After many turmoils, the Davis Cup underwent significant changes for the 2019 edition, with just two rounds on the top-tier level and shortened format that includes best-of-three matches and two-day action instead of standard Friday-Sunday schedule.
The very first edition of Davis Cup Qualifiers took place during the first weekend of February and it saw 24 countries fighting for 12 spots at Davis Cup Finals that will take place in Madrid at Caja Magica between November 18-24.
With no best-of-five matches drama and an abandoned Sunday, it certainly didn't feel like a regular Davis Cup weekend we had for years before but the show must go on for both the players and the fans who are not particularly happy about these radical changes implemented by ITF.

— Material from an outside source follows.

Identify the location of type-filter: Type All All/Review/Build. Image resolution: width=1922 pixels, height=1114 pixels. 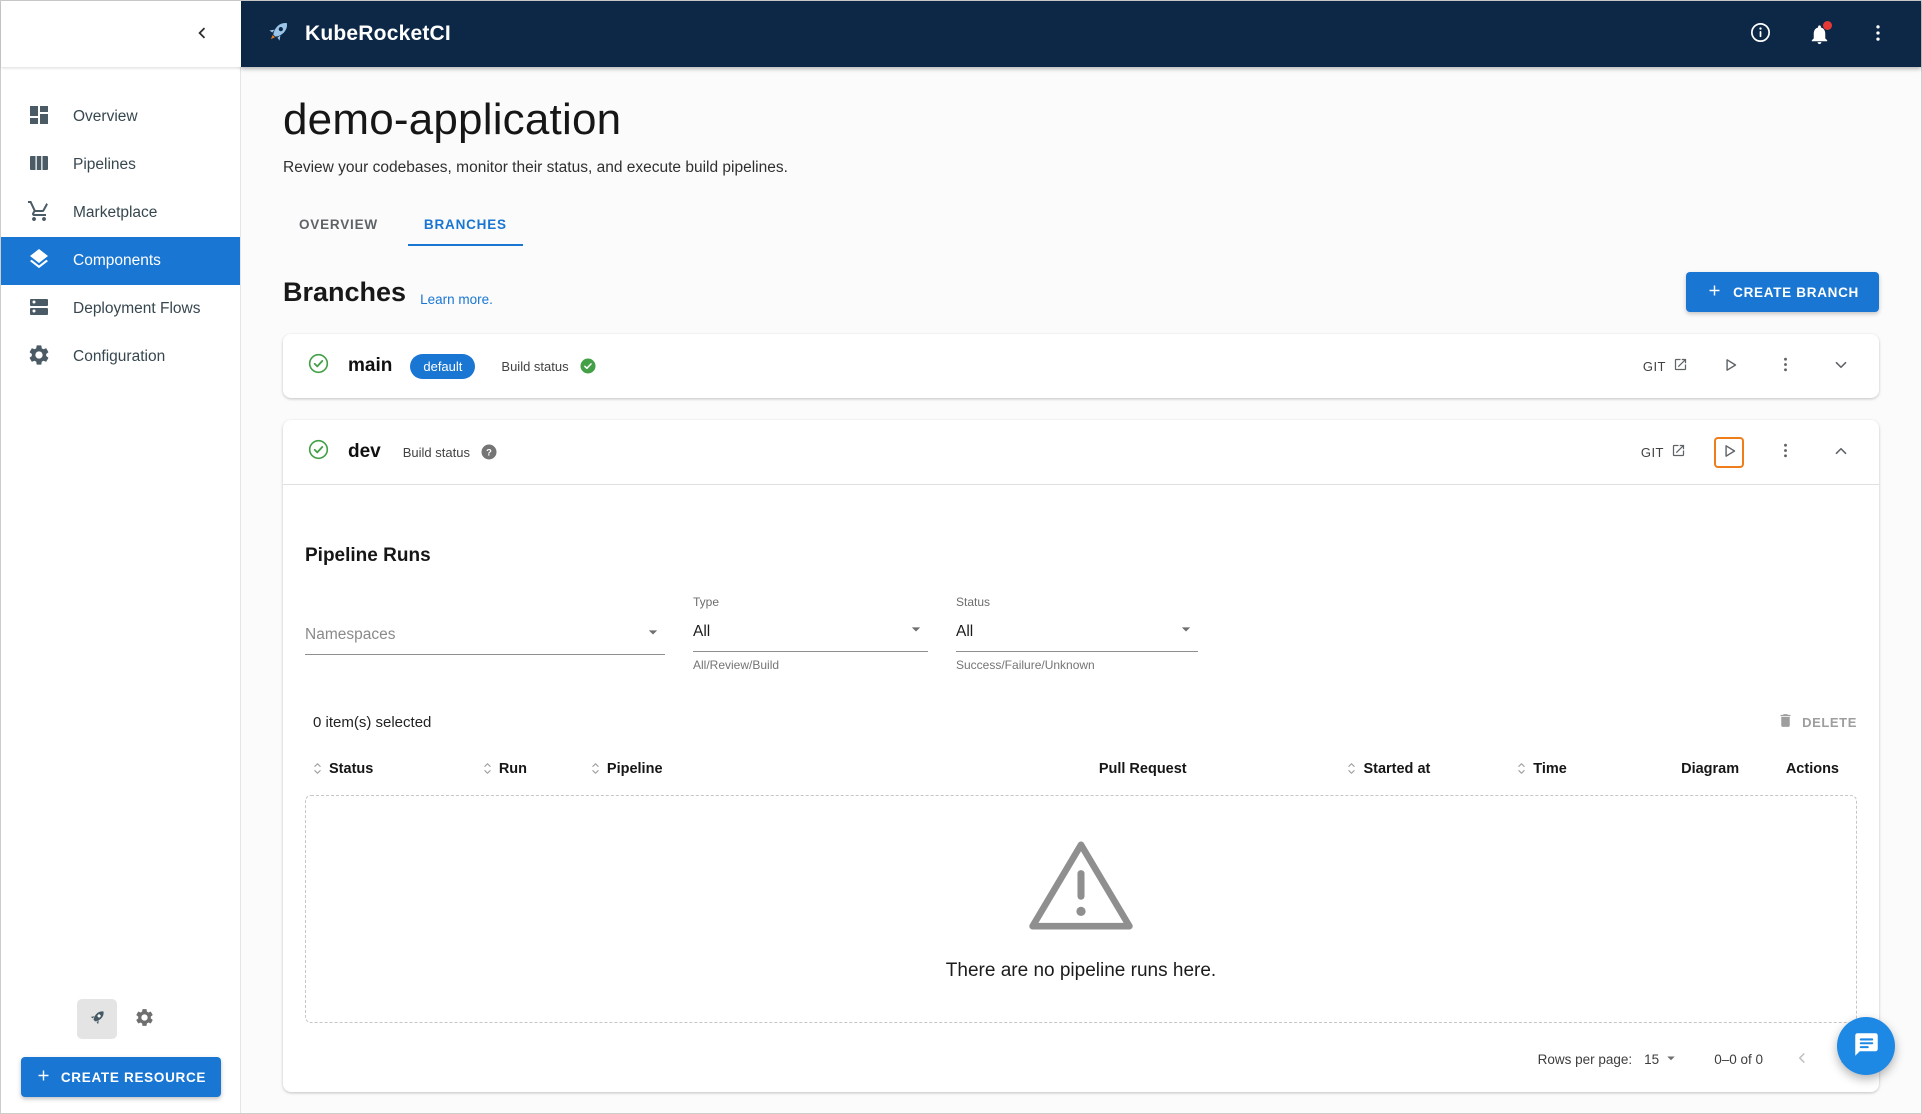
(810, 634).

Belgium, Serbia, Italy, Russia, Canada, the Netherlands, Chile and Japan scored away wins to secure Madrid berth, joined by Australia, Germany, Kazakhstan and Colombia who celebrated at home to complete the line-up for Davis Cup Finals draw held in Madrid on Thursday afternoon.

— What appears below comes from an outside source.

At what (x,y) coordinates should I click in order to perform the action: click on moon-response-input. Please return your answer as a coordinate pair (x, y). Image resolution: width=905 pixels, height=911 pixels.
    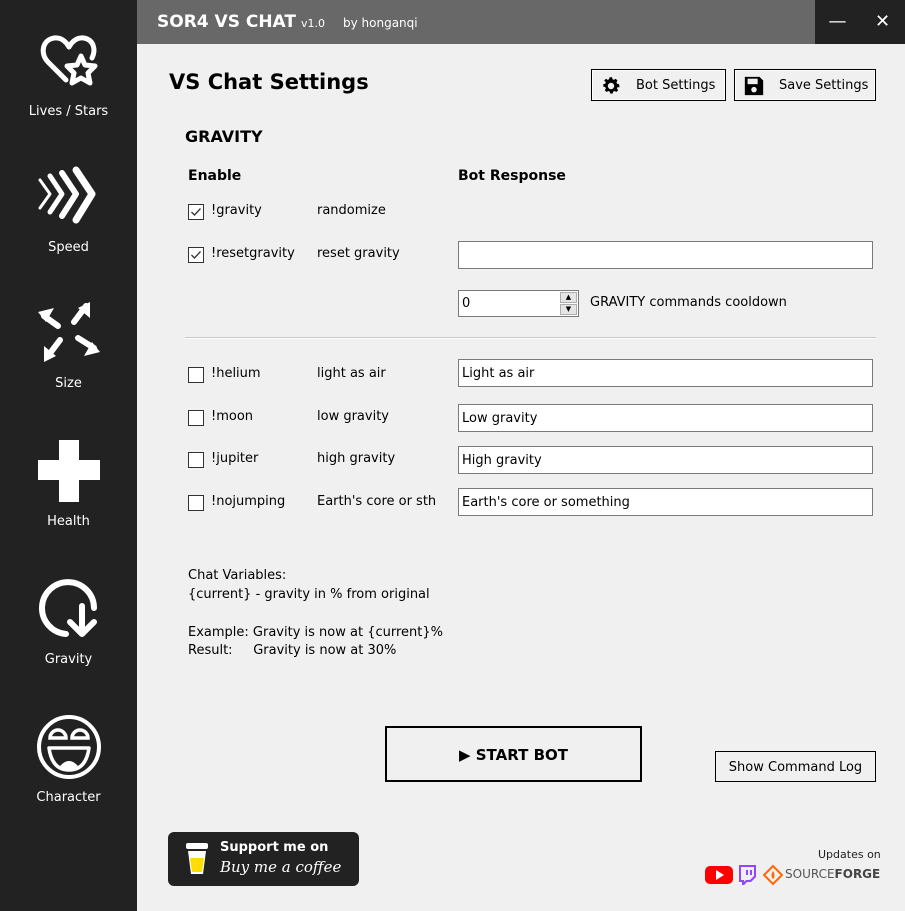
    Looking at the image, I should click on (666, 418).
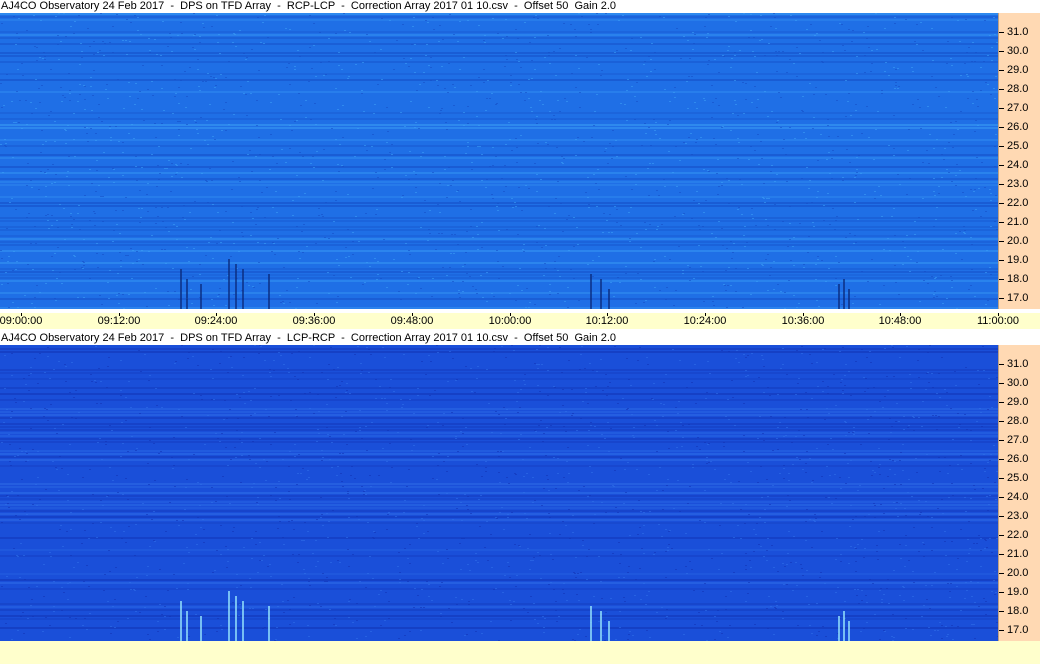 The image size is (1040, 664). What do you see at coordinates (22, 321) in the screenshot?
I see `time-tick-label: 09:00:00` at bounding box center [22, 321].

Instead of 16 teams and four groups with four countries, the organizers went for a strange 18-squad draw that includes 12 Davis Cup Qualifiers winners, four semi-finalists from 2018 and two wild cards given to Argentina and Great Britain.
They created six groups with three countries that will compete in the round robin format from Monday to Thursday, with two singles and one doubles match in the best-of-three format. Six group winners and two most successful runner-up countries will book the place in the quarter-final (teams from the same group can't meet in the quarters) on Friday, followed by two semi-finals on Saturday and the Sunday's clash that would determine the new Davis Cup champions.
The group formation took place according to the latest Davis Cup rankings list and there were three pots with six teams, including France, Croatia, Argentina, Belgium, Great Britain and the USA as group leaders. In Group A, France will battle Serbia in the repeat of 2010 final and Japan will try to perform a miracle and finish ahead of bi favorites.
Group B is without any question the group of death, containing the defending champions Croatia, Spain and Russia who has two youngsters capable of beating anyone on an indoor court. Argentina, Germany (without Alexander Zverev) and Chile form Group C, followed by another wide open one, with Belgium, Australia and Colombia fighting in Group D.
Great Britain, Kazakhstan and the Netherlands are in the weakest Group E, leaving Italy, the USA and Canada to seek the quarter-final berth from Group F.